* [Dokument]
Alle Jahre wieder : zu guter Letzt

Horsche: Zu viele Platten, um sie hier aufzuzählen. Alle werden durchgehört, manche verlassen das Archiv.
Lesen: Aus Zeitgründen wenig.
Essen & Trinken: Nach fünf Tagen täglichem „Anfüttern“ steht die Masse im Topf und treibt kleine träge Bläschen. Der erste eigene Sauerteig. Und das Brot schmeckt fantastisch und sättigt enorm. Heute zu einer köstlichen Kartoffelsuppe. Mit leckeren Halberstädtern.
Schaffe: Die Ausgleichsmasse ist entfernt!!! Jetzt wird die Fahrradwerkstatt auf Vordermann gebracht.
Gugge: Slumdog Millionär. Ich habe während meiner Zeit in Südamerika einige Slums gesehen. Ich mag solche Filme nicht mehr. Alle Fernsehsendungen von Loriot. Manchmal brechen die spontanen Lacher aus wie vor Jahrzehnten schon.

Die letzten Tage des Jahres vergehen in einer Stille, die mich an eine lang vergangene Zeit erinnert.

Was für ein Jahr!

Für mich persönlich war es ein gutes Jahr, für das ich von Herzen dankbar bin.

In meinen letztjährigen Text verwob ich meine eigenen Worte mit Zitaten von Arthur Schopenhauer. In dem nun vergehenden Jahr habe ich den letztjährigen Text angeschaut und nach den ersten Zeilen kurz die Luft angehalten. Der alte Text passt für den diesjährigen Jahresrückblick noch besser. Und weil sein Haltbarkeitsdatum noch nicht abgelaufen ist, wiederhole ich ihn hier. Die Zitate aus dem Werk Arthur Schopenhauers habe ich mit Anführungszeichen gekennzeichnet.

Wohin man auch schaut, es scheint „die Barbarei kommt wieder, trotz Eisenbahnen, elektrischen Drähten und Luftballons.“ Viele Menschen ahnen, dass einschneidende Veränderungen in vielen Lebensbereichen unumgänglich sind und sein werden.  Aber „ein Haupthindernis der Fortschritte des Menschengeschlechts ist, daß die Leute nicht auf die hören, welche am gescheitesten, sondern auf die, welche am lautesten reden.“
Dabei gibt es kreative Ansätze zuhauf. Aber „ein neuer Gedanke wird zuerst verlacht, dann bekämpft, bis er nach längerer Zeit als selbstverständlich gilt.“

Der beste Sand im Getriebe unseres wachstumsgläubigen und lebensverachtenden Wirtschaftssystems ist die persönliche Reduktion. Da kann jeder Mensch das seine dazu beitragen. Doch „wir denken selten an das, was wir haben, aber immer an das, was uns fehlt.“

Zudem befördert unsere Gesellschaftsordnung den ständigen Wettbewerb der Menschen gegeneinander. Der Brennstoff dafür sind Missgunst und Neid. „Der Neid der Menschen zeigt an, wie unglücklich sie selbst fühlen; ihre beständige Aufmerksamkeit auf fremdes Tun und Lassen, wie sie sich langweilen.“ Gedankenlos konsumieren schafft kein Lebensglück.

* [Aufgabenstellung]
A: Zu welcher Suppe wurde das Sauerteigbrot laut dem Jahresrückblick gegessen?
B: Gib bitte aus dem Jahresrückblick alles von „Gugge: Slumdog Millionär.“ bis hinunter zu „mit Anführungszeichen gekennzeichnet.“ wieder und tausche dabei „Südamerika“ gegen „Südostasien“ aus.
Das Material stammt aus einer anderen Quelle.

* [Erfasste Daten]
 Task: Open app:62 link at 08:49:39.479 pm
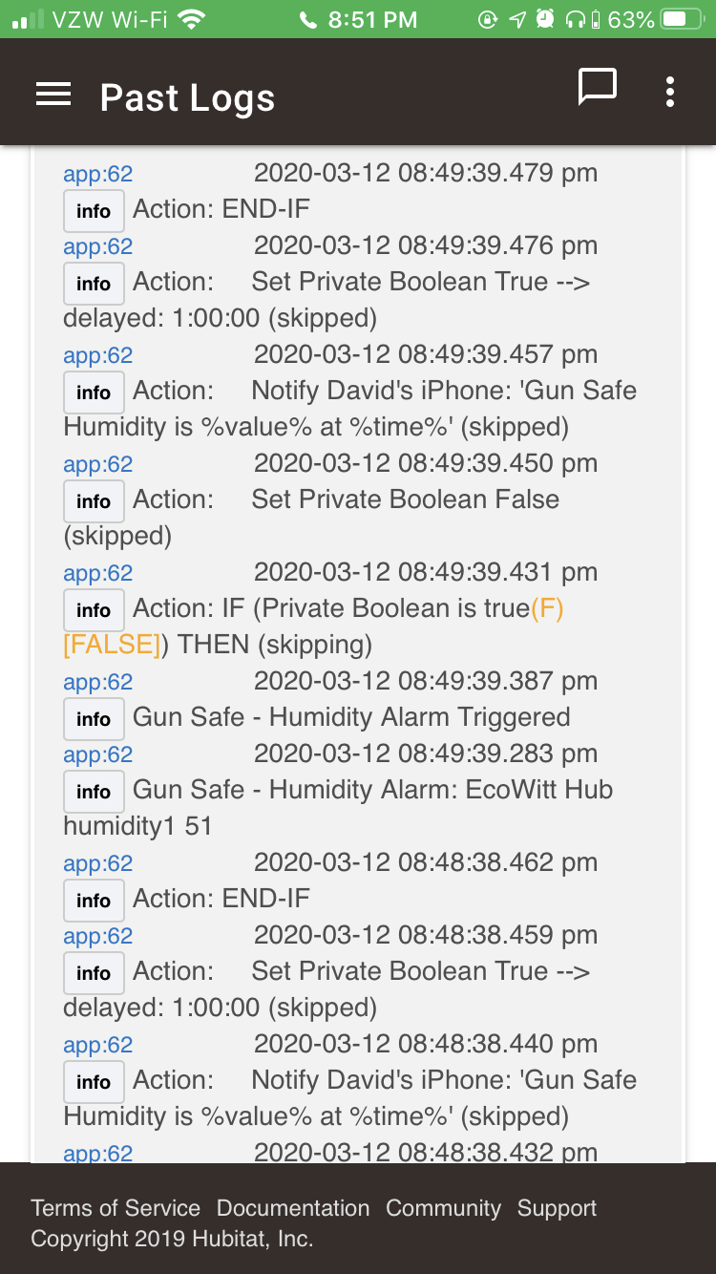[97, 174]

* [Lösungen je Aufgabe]
A: Zu einer Kartoffelsuppe mit Halberstädtern.

B:
Gugge: Slumdog Millionär. Ich habe während meiner Zeit in Südostasien einige Slums gesehen. Ich mag solche Filme nicht mehr. Alle Fernsehsendungen von Loriot. Manchmal brechen die spontanen Lacher aus wie vor Jahrzehnten schon.

Die letzten Tage des Jahres vergehen in einer Stille, die mich an eine lang vergangene Zeit erinnert.

Was für ein Jahr!

Für mich persönlich war es ein gutes Jahr, für das ich von Herzen dankbar bin.

In meinen letztjährigen Text verwob ich meine eigenen Worte mit Zitaten von Arthur Schopenhauer. In dem nun vergehenden Jahr habe ich den letztjährigen Text angeschaut und nach den ersten Zeilen kurz die Luft angehalten. Der alte Text passt für den diesjährigen Jahresrückblick noch besser. Und weil sein Haltbarkeitsdatum noch nicht abgelaufen ist, wiederhole ich ihn hier. Die Zitate aus dem Werk Arthur Schopenhauers habe ich mit Anführungszeichen gekennzeichnet.